Gimme some sugar

Steve Almond knows a thing or two about obsession. Fortunately for us, he writes about it so well that we’re invited to join him, and, like any slippery slope, we’re soon riding shotgun beside him on the premium chocolate highway. Perhaps if his obsession—or “freak,” as he describes it—were for cigarettes, heroin or high-heeled women’s shoes, it wouldn’t be such an easy sell. But who among us doesn’t remember longing looks cast at the baker’s chocolate in our mother’s kitchens, only to find what Almond describes as “a mouthful of bitter goo”?

It’s this familiarity that makes Candyfreak: A Journey Through the Chocolate Underbelly of America such an engaging book. Most readers undoubtedly will possess more self-control than Almond—who claims to have between three and seven pounds of candy squirreled away in his house at all times, and to think about candy at least once an hour—but it’s possible that our self-control comes only from repeated trips to the dentist and the middle-aged guilt associated with spare tires and high cholesterol.

The real joy in Candyfreak is the way in which it wields nostalgia: the sheer and unadulterated pleasure in a Big Hunk, those strips of chewy white stuff with peanuts, after it had softened in the heat of a locked car. Almond takes those memories on the road, as he stops at what seem to be the few remaining small, independent American candy factories. He’s mastered the vocabulary of candy as an oenophile masters the vocabulary of wine, and debates the finer points of nougat, cream, fondant, peanuts and, of course, almonds, that go into the creation of candy.
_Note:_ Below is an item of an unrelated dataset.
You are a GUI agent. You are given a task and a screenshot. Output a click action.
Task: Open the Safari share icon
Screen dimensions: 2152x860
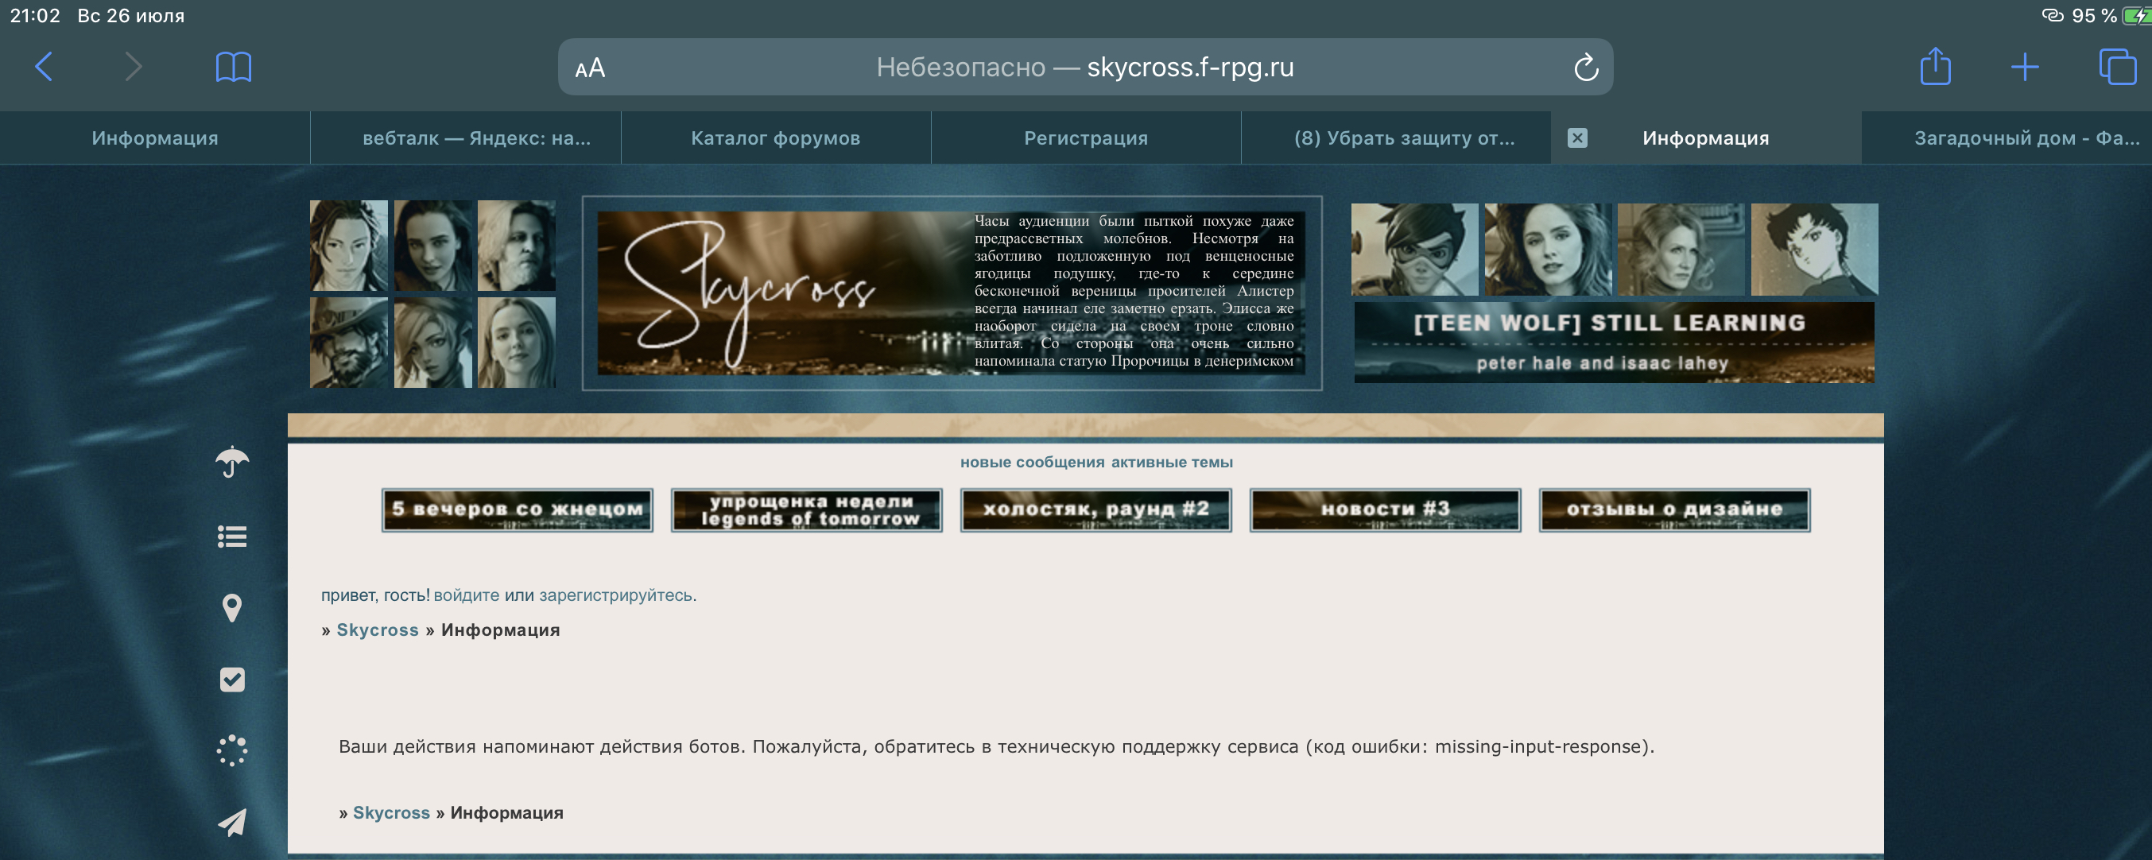(1936, 67)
And Almond shares his own delight in what he finds at places like the Lake Champlain Chocolates factory, where gourmet chocolate bars are lovingly hand-crafted, and at the resuscitation of the impossibly sloppy Sifers Valomilk in Kansas City, complete with hand-stirred chocolate.

But the book also takes a look at the history of candy production in America, the rise of the regional candy makers, and the ultimate triumph of what he calls “The Big Three”—Hershey’s, Mars and Nestlé—which resulted in the homogenization of Americans’ taste for candy. Marketing and shipping costs, not to mention the exorbitant shelving fees charged by most retailers, have relegated the few remaining independent candy makers to either gourmet niche marketing or small regional markets. This leads us to a candy-limited world in which the Twin Bing can only be found in the upper Midwest, and the Goo Goo Cluster remains a delicacy for Southerners only.

Almond laments this sad state and describes candy as reflecting a larger “radical object disconnect,” a situation in which consumers are so separated from production that they no longer can differentiate between products. To such unfortunates, there’s not much difference between a Nestlé Crunch bar and a package of Crispy M&M’s. It’s up to the candy freak to keep watch for such delights as Dark Chocolate Kit Kats, which have a way of disappearing from the market.

Almond’s analysis of the candy business gives short shrift, though, to the political and human-rights implications of America’s addiction to chocolate. He mentions in passing the enslavement of children to work in cocoa plantations in the Ivory Coast, the source of much of the world’s chocolate. Had he taken the time to explore this side of the candy industry fully, it would have dovetailed nicely with his discussion of the “radical object disconnect.” But Almond makes it a minor point, quickly brushed aside because it’s such a downer, demonstrating that a candy freak cares as much for the politics of chocolate as a dope fiend cares for the politics of drugs. It’s all about gratifying the candy jones, and that’s ground that Almond covers well.